- [EXERCISE DIRECTIONS]: Return the lines of the data below starting at the one holding "Task: Toggle the track lock icon" and ending at the one holding "Task: Undo the last edit", word for word, leaving every picture out.

Saved data entries:
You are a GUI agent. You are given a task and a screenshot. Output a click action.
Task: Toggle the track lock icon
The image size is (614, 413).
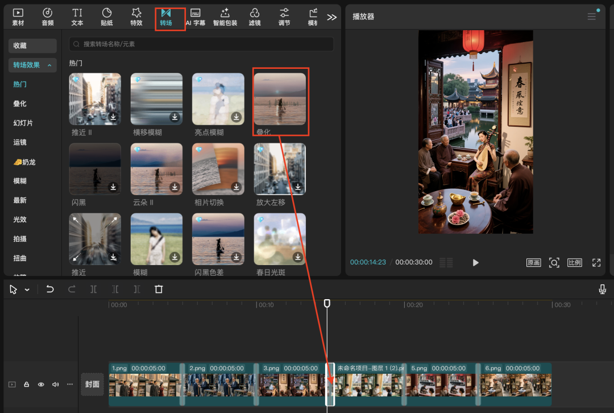(x=27, y=385)
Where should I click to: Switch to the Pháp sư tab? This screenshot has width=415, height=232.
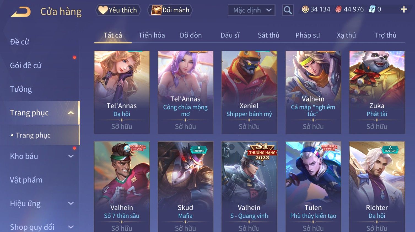pos(308,35)
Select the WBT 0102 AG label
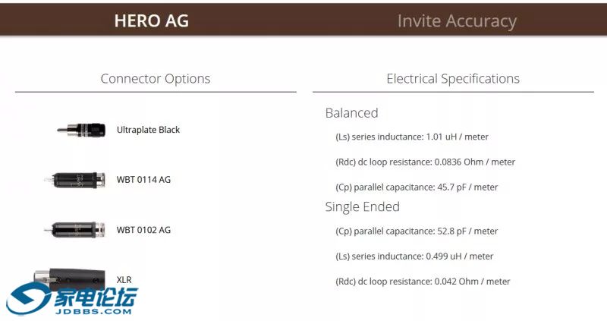Viewport: 607px width, 321px height. pyautogui.click(x=143, y=230)
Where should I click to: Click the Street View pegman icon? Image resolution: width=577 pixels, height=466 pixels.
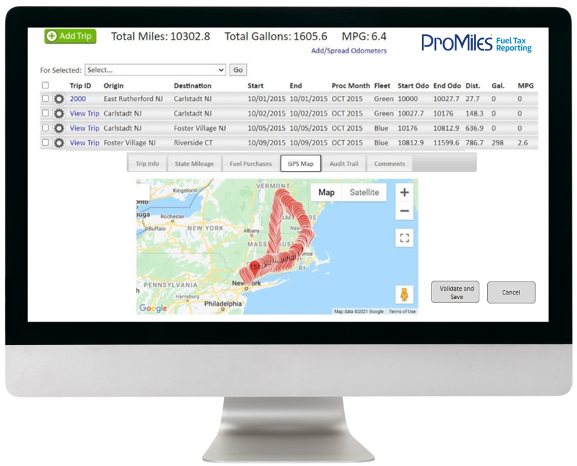(404, 294)
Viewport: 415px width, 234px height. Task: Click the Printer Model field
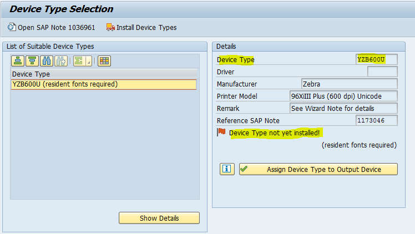click(343, 96)
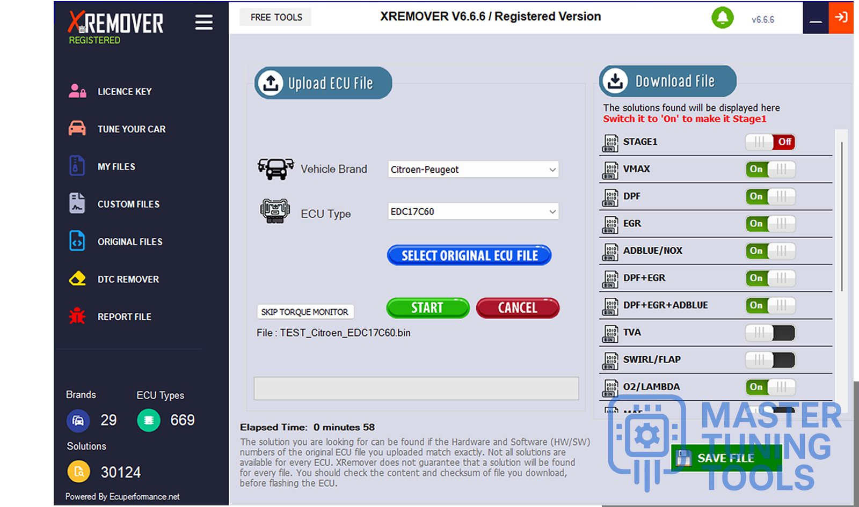Screen dimensions: 859x507
Task: Click the download arrow icon
Action: click(x=615, y=81)
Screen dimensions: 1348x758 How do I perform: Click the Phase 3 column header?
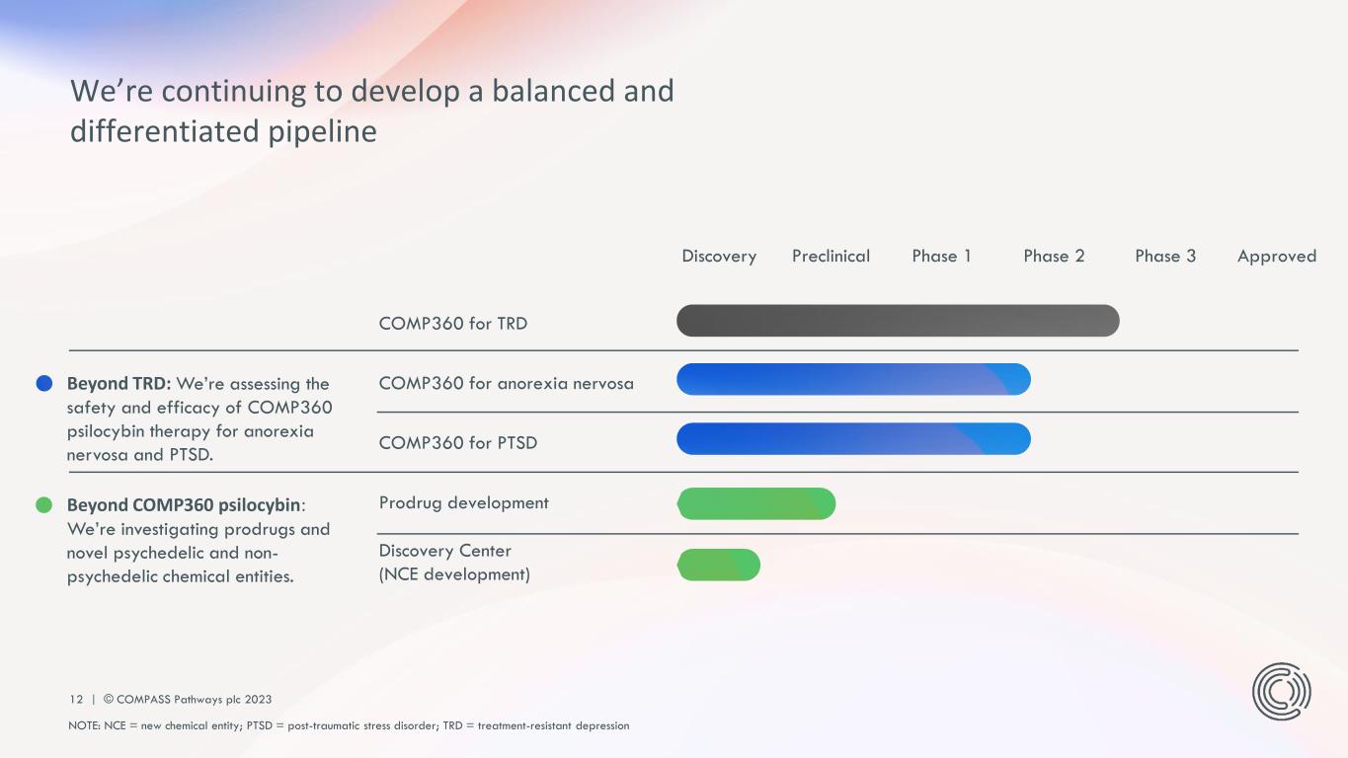1165,257
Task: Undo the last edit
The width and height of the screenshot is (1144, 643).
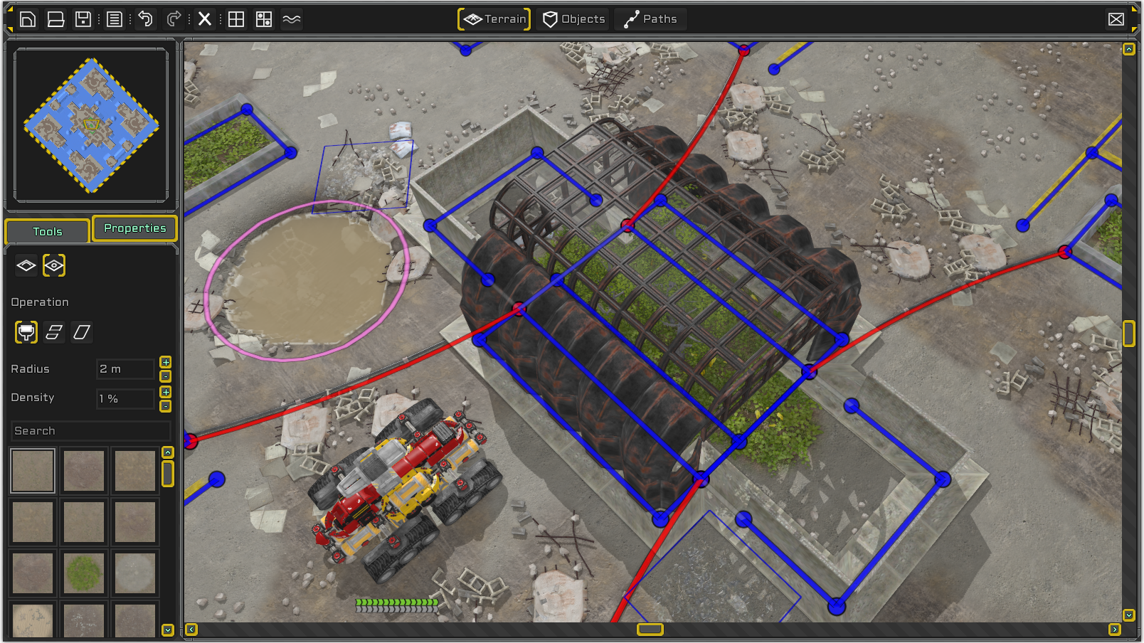Action: [145, 19]
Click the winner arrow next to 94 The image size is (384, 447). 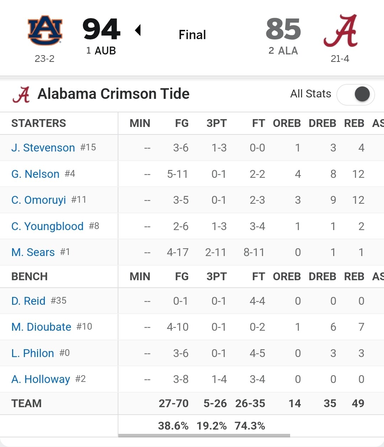point(138,30)
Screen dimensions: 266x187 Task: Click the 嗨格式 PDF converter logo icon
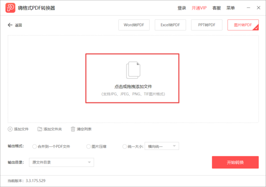pyautogui.click(x=9, y=8)
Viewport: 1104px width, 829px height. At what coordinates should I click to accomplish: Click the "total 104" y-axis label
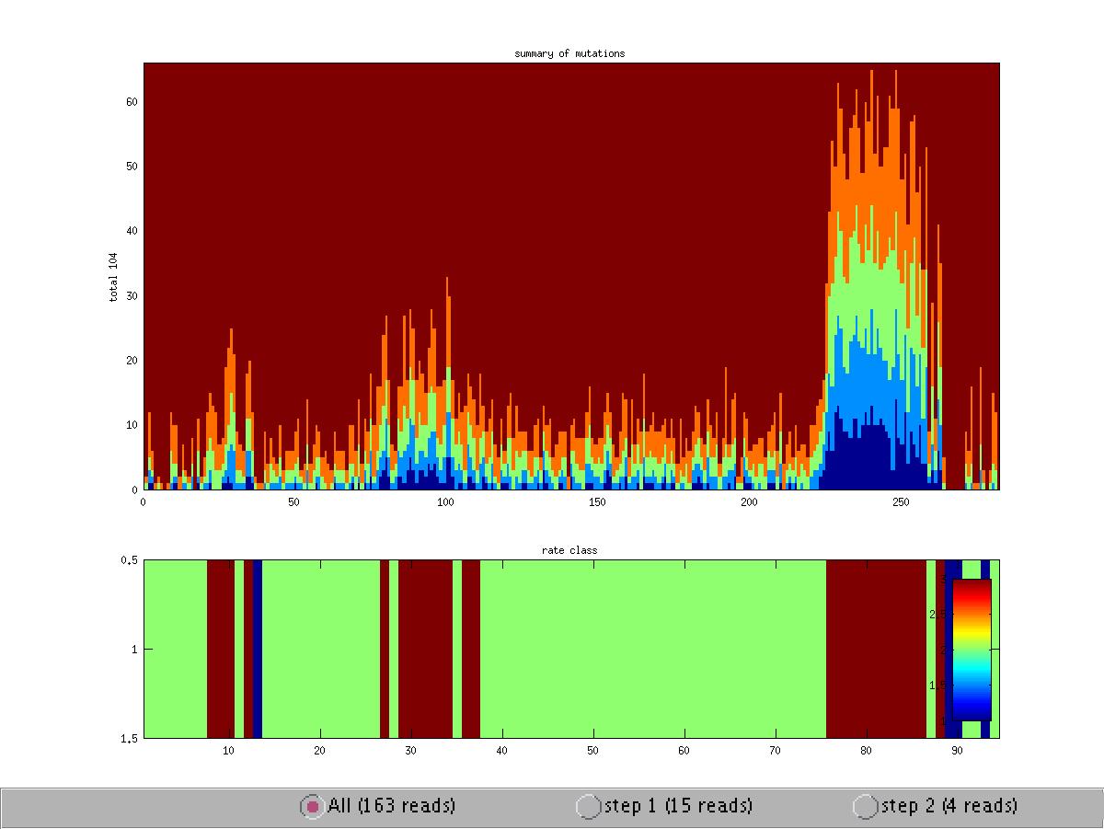(114, 276)
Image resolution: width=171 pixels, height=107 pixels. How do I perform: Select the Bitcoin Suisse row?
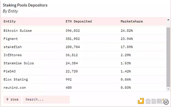[x=84, y=30]
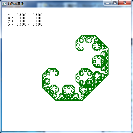133x133 pixels.
Task: Click the minus sign in the σ row
Action: click(29, 24)
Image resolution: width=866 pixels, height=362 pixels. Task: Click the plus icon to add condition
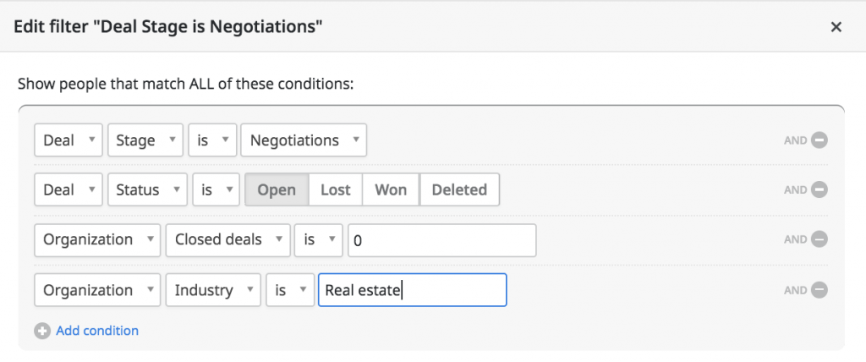click(x=42, y=331)
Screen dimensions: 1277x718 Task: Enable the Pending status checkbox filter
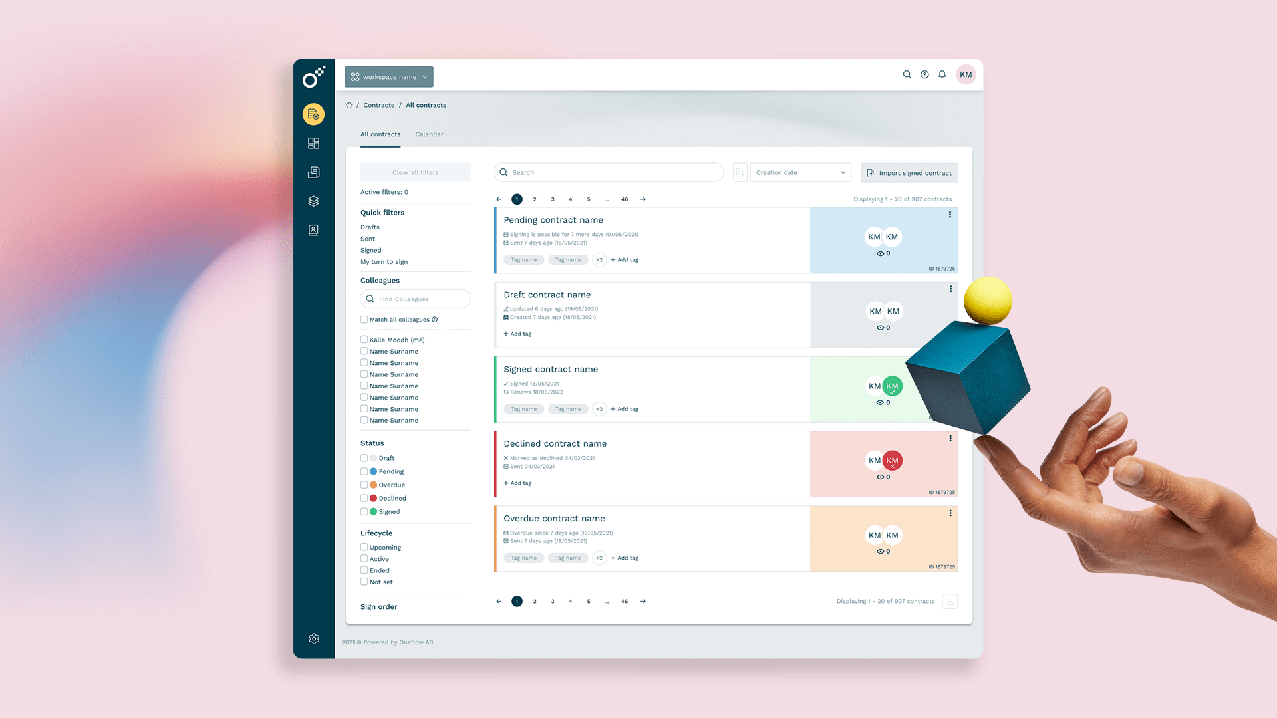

- [RESPONSE TO THE EXERCISE]:
Task: Toggle the track lock icon
The image size is (614, 413).
(x=27, y=385)
Where should I click to: Switch to the Pháp sư tab? This screenshot has width=415, height=232.
pos(308,35)
Select the WBT 0102 AG label
Viewport: 607px width, 321px height. pyautogui.click(x=143, y=230)
Where should I click to: Click the Street View pegman icon? Image resolution: width=577 pixels, height=466 pixels.
(404, 294)
Viewport: 415px width, 234px height. Task: Click the Printer Model field
click(343, 96)
Screen dimensions: 859x507
Task: Click the download arrow icon
Action: click(x=615, y=81)
Screen dimensions: 1348x758 How do I perform: Click the Phase 3 column header?
1165,257
Task: Undo the last edit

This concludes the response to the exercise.